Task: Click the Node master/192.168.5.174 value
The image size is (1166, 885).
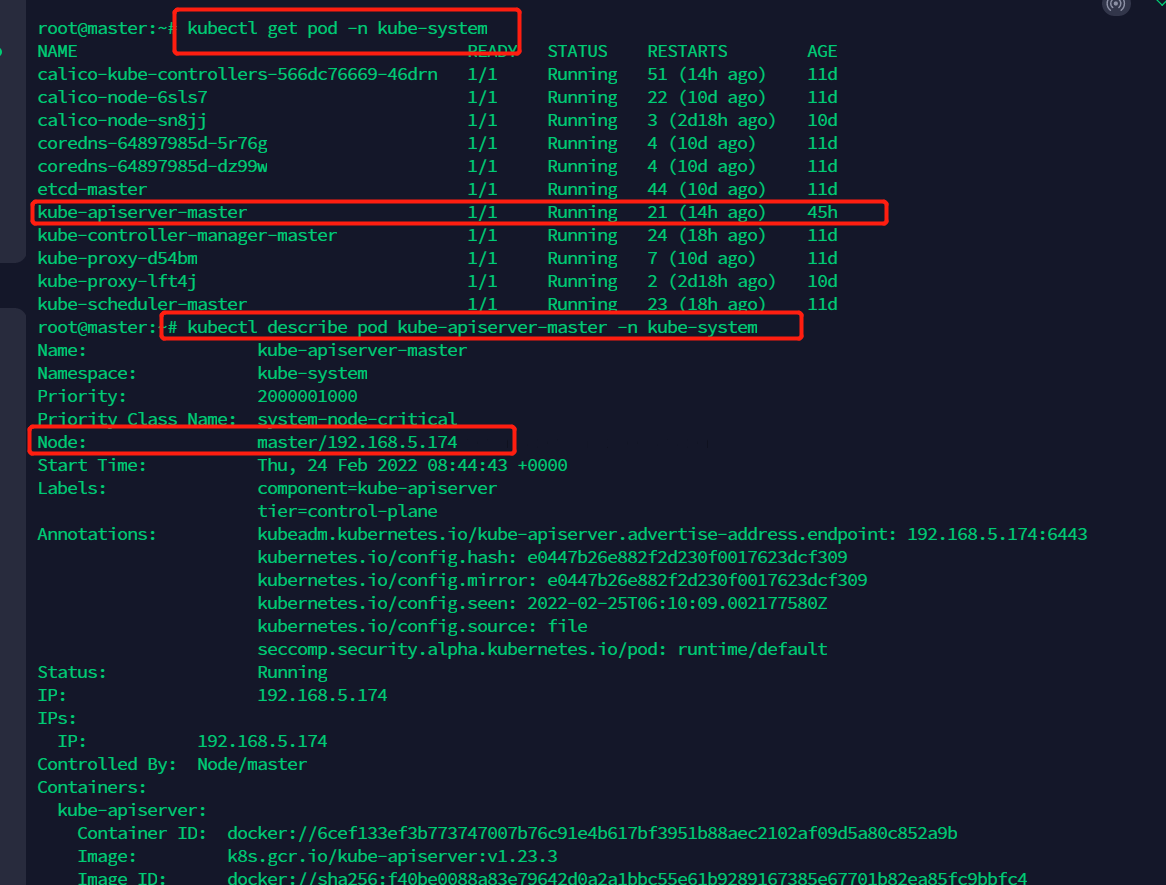Action: click(357, 442)
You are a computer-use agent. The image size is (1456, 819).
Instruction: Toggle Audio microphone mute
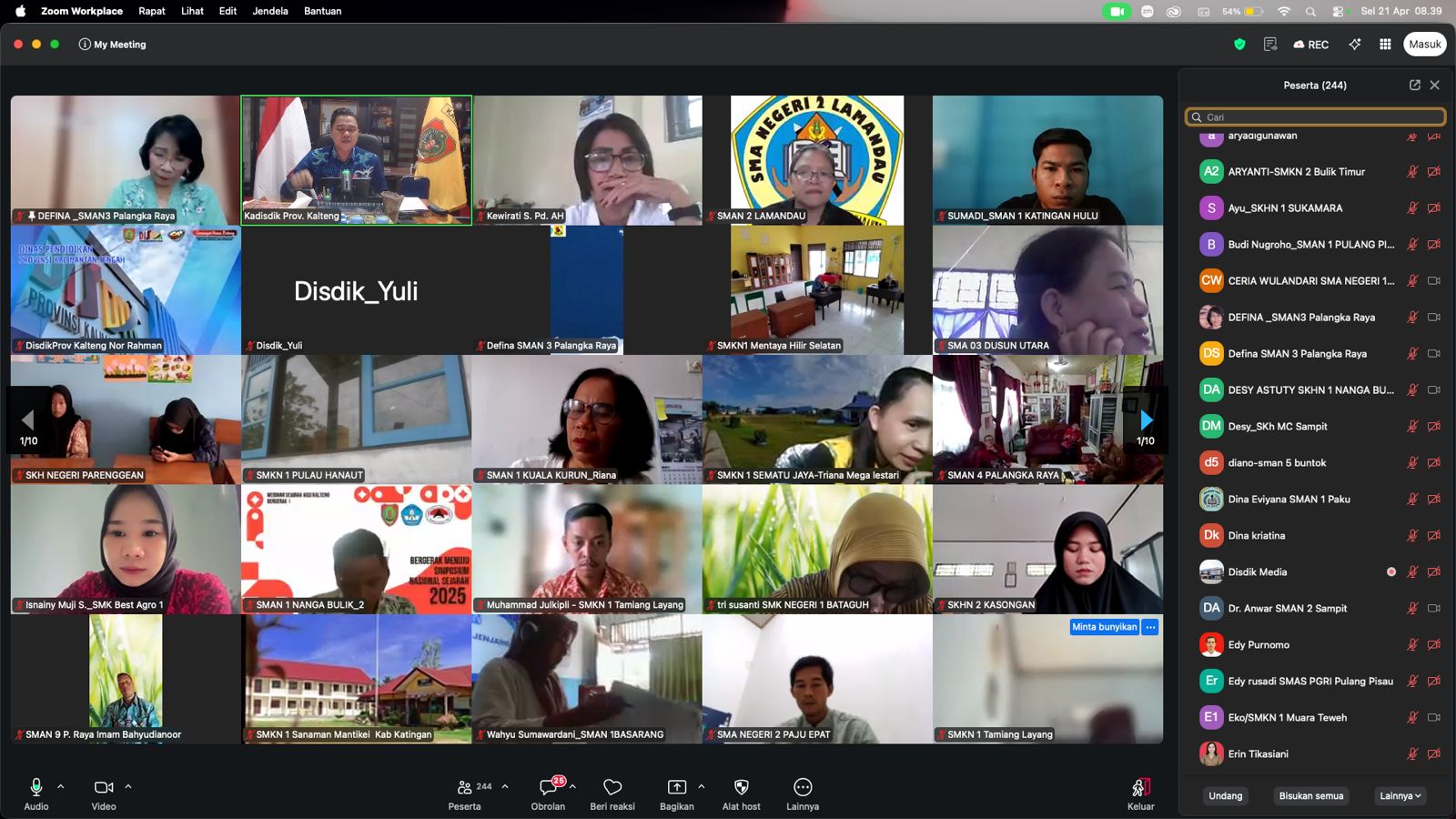point(36,787)
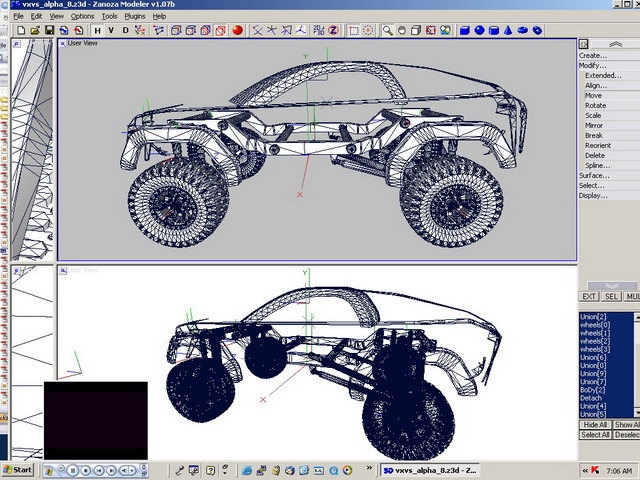Screen dimensions: 640x480
Task: Click the H toolbar button
Action: click(97, 30)
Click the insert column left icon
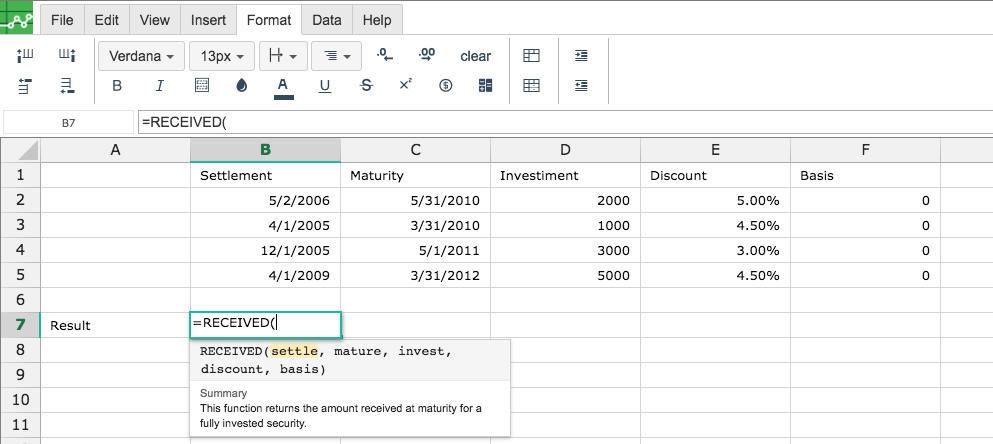This screenshot has width=993, height=444. pyautogui.click(x=25, y=56)
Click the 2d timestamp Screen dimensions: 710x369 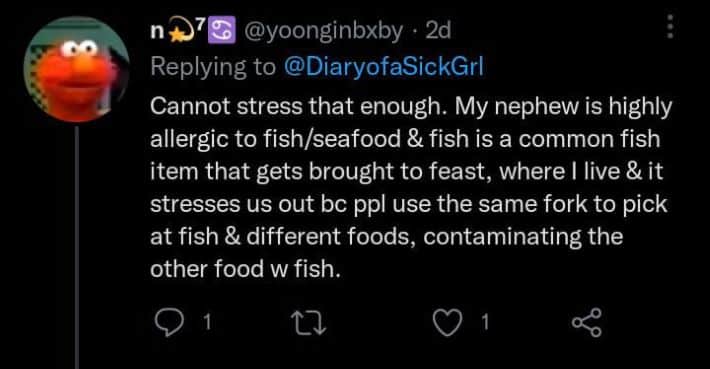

• [ACTIVITY]
Leave out the pictures and output the rest of the material exactly as written.

• [RESPONSE AREA]
Task: Click the Node master/192.168.5.174 value
The image size is (1166, 885).
Action: click(357, 442)
You are a computer-use agent. The image size is (1456, 819).
Instruction: Toggle Audio microphone mute
point(36,787)
Screen dimensions: 640x480
Task: Click the H toolbar button
Action: click(97, 30)
Click the insert column left icon
This screenshot has width=993, height=444. pyautogui.click(x=25, y=56)
Click the 2d timestamp Screen dimensions: 710x369 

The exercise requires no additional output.